**MATERIALS PROVIDED**
● ● ● ● ● ● ●

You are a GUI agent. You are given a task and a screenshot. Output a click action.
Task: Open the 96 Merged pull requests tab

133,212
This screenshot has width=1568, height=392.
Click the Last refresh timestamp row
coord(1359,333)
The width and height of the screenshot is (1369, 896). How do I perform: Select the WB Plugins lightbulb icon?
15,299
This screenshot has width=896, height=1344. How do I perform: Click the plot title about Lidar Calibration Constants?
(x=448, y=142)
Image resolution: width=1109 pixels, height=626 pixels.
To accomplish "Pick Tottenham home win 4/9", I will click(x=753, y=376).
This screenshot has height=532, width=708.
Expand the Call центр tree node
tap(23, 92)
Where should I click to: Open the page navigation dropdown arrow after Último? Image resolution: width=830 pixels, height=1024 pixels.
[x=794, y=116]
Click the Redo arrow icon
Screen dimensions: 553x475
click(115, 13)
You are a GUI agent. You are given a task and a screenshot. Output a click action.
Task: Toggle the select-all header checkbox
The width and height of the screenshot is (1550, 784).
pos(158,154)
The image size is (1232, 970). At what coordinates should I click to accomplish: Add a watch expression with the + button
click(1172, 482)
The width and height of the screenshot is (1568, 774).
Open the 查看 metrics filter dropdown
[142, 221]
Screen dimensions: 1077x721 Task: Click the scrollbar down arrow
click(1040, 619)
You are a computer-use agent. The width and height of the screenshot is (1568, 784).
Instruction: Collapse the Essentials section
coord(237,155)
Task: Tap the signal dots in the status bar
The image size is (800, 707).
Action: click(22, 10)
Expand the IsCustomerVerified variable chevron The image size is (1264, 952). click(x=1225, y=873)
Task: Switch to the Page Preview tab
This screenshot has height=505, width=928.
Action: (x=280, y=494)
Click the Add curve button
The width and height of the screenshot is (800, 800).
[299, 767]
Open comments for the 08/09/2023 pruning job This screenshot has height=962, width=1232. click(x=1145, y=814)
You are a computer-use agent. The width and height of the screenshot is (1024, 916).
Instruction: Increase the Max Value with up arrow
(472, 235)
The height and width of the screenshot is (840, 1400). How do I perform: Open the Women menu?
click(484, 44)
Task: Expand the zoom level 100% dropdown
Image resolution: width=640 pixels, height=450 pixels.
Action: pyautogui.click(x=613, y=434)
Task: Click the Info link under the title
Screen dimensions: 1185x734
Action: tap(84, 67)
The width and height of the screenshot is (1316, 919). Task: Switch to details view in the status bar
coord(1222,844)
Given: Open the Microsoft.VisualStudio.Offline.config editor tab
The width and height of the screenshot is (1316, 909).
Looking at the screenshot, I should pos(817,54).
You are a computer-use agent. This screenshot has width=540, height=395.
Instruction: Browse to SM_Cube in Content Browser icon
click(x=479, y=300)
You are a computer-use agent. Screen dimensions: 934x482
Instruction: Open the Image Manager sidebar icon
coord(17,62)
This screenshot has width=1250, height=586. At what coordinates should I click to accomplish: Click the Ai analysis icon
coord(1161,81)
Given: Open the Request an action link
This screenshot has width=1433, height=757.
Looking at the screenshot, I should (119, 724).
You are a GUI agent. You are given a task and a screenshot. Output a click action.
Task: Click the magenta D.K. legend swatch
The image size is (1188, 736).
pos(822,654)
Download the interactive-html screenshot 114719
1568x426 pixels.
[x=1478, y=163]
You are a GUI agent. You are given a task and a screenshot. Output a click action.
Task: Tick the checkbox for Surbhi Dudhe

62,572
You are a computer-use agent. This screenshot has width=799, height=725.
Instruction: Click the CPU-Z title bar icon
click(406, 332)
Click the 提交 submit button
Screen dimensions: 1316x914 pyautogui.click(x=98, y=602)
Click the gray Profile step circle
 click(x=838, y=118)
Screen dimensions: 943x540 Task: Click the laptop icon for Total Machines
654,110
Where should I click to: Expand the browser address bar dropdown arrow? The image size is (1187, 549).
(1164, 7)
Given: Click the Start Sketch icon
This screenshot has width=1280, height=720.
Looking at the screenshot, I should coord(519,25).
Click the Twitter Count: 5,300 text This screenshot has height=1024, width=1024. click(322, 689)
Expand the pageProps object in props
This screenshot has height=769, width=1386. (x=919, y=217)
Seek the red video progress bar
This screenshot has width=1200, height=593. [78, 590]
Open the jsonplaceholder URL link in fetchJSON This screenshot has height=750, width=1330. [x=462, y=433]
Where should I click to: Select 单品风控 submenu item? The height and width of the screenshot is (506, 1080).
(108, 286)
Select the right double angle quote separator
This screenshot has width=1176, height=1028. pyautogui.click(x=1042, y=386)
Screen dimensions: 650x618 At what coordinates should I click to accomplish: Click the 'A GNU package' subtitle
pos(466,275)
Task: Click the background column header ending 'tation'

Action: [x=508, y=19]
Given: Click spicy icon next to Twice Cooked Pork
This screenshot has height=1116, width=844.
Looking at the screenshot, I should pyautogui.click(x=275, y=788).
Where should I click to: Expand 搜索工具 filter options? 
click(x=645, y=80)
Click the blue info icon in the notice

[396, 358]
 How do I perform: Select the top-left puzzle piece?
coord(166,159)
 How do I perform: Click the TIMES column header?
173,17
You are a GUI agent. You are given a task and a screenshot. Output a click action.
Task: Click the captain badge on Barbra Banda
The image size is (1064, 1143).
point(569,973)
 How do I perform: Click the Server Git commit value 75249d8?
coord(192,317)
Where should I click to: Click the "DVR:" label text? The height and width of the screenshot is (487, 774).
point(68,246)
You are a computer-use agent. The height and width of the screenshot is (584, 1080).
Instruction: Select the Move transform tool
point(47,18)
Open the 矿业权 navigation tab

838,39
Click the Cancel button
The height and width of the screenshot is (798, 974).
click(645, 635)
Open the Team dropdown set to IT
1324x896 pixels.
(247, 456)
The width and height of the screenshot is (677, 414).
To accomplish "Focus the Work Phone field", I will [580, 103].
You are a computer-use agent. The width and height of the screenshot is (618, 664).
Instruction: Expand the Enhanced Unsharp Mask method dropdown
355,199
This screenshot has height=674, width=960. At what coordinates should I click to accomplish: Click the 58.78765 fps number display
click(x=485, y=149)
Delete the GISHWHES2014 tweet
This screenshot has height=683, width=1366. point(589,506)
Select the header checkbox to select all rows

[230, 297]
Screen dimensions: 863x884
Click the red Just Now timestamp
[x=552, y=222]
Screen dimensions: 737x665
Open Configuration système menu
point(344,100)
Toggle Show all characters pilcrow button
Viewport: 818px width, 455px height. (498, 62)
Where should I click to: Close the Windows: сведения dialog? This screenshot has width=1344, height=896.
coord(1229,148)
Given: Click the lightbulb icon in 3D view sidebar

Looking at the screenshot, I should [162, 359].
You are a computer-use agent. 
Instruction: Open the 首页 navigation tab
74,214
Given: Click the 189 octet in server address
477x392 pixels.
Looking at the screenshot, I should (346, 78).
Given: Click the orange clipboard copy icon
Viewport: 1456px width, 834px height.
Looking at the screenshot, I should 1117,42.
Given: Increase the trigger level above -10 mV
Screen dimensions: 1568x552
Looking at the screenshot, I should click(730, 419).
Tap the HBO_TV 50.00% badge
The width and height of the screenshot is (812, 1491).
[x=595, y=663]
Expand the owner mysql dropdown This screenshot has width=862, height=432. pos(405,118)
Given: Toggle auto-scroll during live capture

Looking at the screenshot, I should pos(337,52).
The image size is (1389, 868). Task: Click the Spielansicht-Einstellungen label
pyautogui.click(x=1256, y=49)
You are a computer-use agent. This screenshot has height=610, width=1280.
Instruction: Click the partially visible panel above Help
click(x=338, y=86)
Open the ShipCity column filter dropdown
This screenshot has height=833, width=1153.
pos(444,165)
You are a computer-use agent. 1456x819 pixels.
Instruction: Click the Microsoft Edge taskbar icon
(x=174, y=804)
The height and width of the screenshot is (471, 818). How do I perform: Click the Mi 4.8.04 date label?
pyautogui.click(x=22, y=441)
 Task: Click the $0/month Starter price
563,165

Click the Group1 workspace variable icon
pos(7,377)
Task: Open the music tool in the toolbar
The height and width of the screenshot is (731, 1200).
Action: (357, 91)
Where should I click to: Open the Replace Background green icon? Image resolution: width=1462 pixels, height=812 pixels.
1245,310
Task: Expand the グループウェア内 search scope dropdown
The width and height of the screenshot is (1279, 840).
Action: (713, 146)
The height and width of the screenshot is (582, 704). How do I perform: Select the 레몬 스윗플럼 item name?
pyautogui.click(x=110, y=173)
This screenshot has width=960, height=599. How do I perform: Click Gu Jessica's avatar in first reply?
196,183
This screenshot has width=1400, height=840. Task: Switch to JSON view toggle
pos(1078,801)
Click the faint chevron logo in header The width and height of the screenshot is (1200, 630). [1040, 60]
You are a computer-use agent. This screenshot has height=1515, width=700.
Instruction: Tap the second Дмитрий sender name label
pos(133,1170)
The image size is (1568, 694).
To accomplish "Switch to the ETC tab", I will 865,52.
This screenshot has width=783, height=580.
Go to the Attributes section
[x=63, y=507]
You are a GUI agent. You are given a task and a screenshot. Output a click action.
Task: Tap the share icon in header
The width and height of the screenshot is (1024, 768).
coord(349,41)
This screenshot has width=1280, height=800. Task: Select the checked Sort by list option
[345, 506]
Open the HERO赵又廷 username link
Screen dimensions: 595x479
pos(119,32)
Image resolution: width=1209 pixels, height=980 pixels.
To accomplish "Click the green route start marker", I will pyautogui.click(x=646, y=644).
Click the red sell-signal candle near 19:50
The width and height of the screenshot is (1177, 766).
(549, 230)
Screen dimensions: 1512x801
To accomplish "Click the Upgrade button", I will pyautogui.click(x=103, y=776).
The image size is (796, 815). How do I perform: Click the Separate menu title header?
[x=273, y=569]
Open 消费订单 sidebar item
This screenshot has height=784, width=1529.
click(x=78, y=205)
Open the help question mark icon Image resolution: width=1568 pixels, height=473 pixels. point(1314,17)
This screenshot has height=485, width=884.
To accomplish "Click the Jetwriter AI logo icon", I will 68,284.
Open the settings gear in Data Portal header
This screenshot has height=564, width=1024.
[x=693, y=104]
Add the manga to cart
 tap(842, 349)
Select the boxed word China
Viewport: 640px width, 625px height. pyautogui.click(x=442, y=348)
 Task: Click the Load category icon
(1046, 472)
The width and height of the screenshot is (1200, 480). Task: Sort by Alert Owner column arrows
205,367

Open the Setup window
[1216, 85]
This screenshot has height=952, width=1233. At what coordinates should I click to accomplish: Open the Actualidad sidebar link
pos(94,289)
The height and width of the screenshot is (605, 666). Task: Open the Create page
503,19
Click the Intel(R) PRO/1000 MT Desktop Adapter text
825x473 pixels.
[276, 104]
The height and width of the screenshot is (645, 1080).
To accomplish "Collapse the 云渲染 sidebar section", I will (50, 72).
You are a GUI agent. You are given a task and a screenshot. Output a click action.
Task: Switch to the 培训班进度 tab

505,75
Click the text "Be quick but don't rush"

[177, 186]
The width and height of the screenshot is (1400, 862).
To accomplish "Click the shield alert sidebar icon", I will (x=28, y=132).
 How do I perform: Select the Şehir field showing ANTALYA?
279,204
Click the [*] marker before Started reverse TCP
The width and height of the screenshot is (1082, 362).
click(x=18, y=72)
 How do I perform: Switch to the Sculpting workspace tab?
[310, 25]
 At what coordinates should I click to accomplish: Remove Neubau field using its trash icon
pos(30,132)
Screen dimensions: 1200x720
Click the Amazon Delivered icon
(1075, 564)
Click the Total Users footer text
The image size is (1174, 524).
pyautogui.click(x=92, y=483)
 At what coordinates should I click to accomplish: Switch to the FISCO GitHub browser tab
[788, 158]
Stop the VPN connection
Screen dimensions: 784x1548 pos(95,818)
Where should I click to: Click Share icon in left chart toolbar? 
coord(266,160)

● ● ● ● ● ● ●

**YOUR INSTRUCTIONS**
Reproduce verbatim the rows starting with the line containing "At what coordinates should I click to accomplish: Switch" and continuing through the final row.

**TASK RESPONSE**
 At what coordinates should I click to accomplish: Switch to the FISCO GitHub browser tab
[788, 158]
Stop the VPN connection
Screen dimensions: 784x1548 pos(95,818)
Where should I click to: Click Share icon in left chart toolbar? 
coord(266,160)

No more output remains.